*TEXTE ÉTUDIÉ*.
____

Les gardiens du fleuve. Crise environnementale et droit “écocentré” en action dans le Chocó (Colombie)

Projet soutenu par la Direction scientifique de Sciences Po ("SAB"), 2018-2021, porté par Sandrine Revet

En mai 2017, la Cour Constitutionnelle colombienne, par son jugement T-622, a doté le Rio Atrato, qui traverse le département du Chocó, d’une personnalité juridique. Le Rio Atrato traverse sur 750 km l’un des départements les plus pauvres de Colombie, peuplé en grande majorité d’afro-colombiens (87%) et affecté par de nombreuses dynamiques sociales, historiques, économiques et environnementales. Cette rivière, dans une région caractérisée par sa biodiversité exceptionnelle, est au centre de nombreux enjeux. Voie principale de communication pour les habitants de la région, pourvoyeur de pêche, le fleuve subit les conséquences d’une extraction d’or devenue intense à partir des années 1980 afin de financer les acteurs armés (guérillas, paramilitaires, bandes criminelles) présentes dans la région : la déforestation, la sédimentation du fleuve ainsi que sa pollution au mercure et au cyanure.

____

*DONNÉES FOURNIES*.
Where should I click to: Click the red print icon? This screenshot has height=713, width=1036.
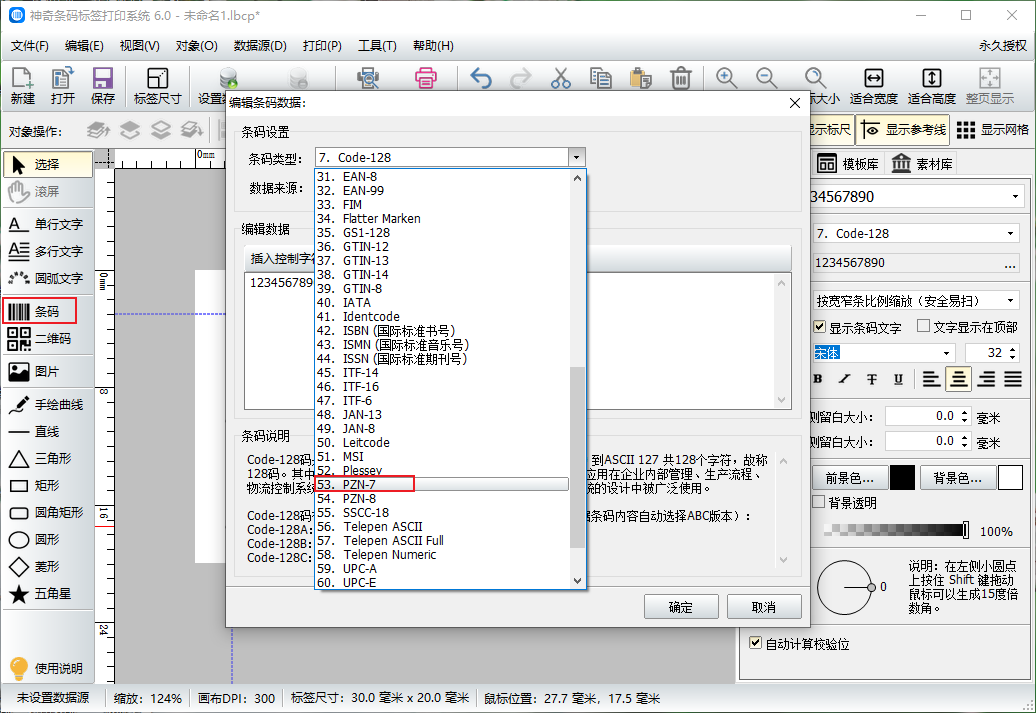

____

*CONSIGNES*.
1. Dans le texte étudié, présentez sous forme de liste les faits principaux du paragraphe qui commence par « En mai 2017, la Cour Constitutionnelle colombienne ».
2. Répondez à ces questions à partir du texte étudié :
(a) Qui porte le projet ?
(b) Sur quelle période s'étend le soutien de la Direction scientifique de Sciences Po ?
(c) Sur combien de kilomètres le Rio Atrato traverse-t-il le département ?

*CORRIGÉS*.
1.
- En mai 2017, par son jugement T-622, la Cour Constitutionnelle colombienne a reconnu une personnalité juridique au Rio Atrato.
- Le fleuve traverse sur 750 km le Chocó, l'un des départements les plus pauvres de Colombie, dont la population est afro-colombienne à 87 %.
- La région est marquée par une biodiversité exceptionnelle.
- Le fleuve est la principale voie de communication des habitants et une ressource pour la pêche.
- Depuis les années 1980, une extraction d'or intense finance les acteurs armés de la région (guérillas, paramilitaires, bandes criminelles).
- Cette extraction cause la déforestation, la sédimentation du fleuve et sa pollution au mercure et au cyanure.

2.
(a) Sandrine Revet.
(b) De 2018 à 2021.
(c) Sur 750 km.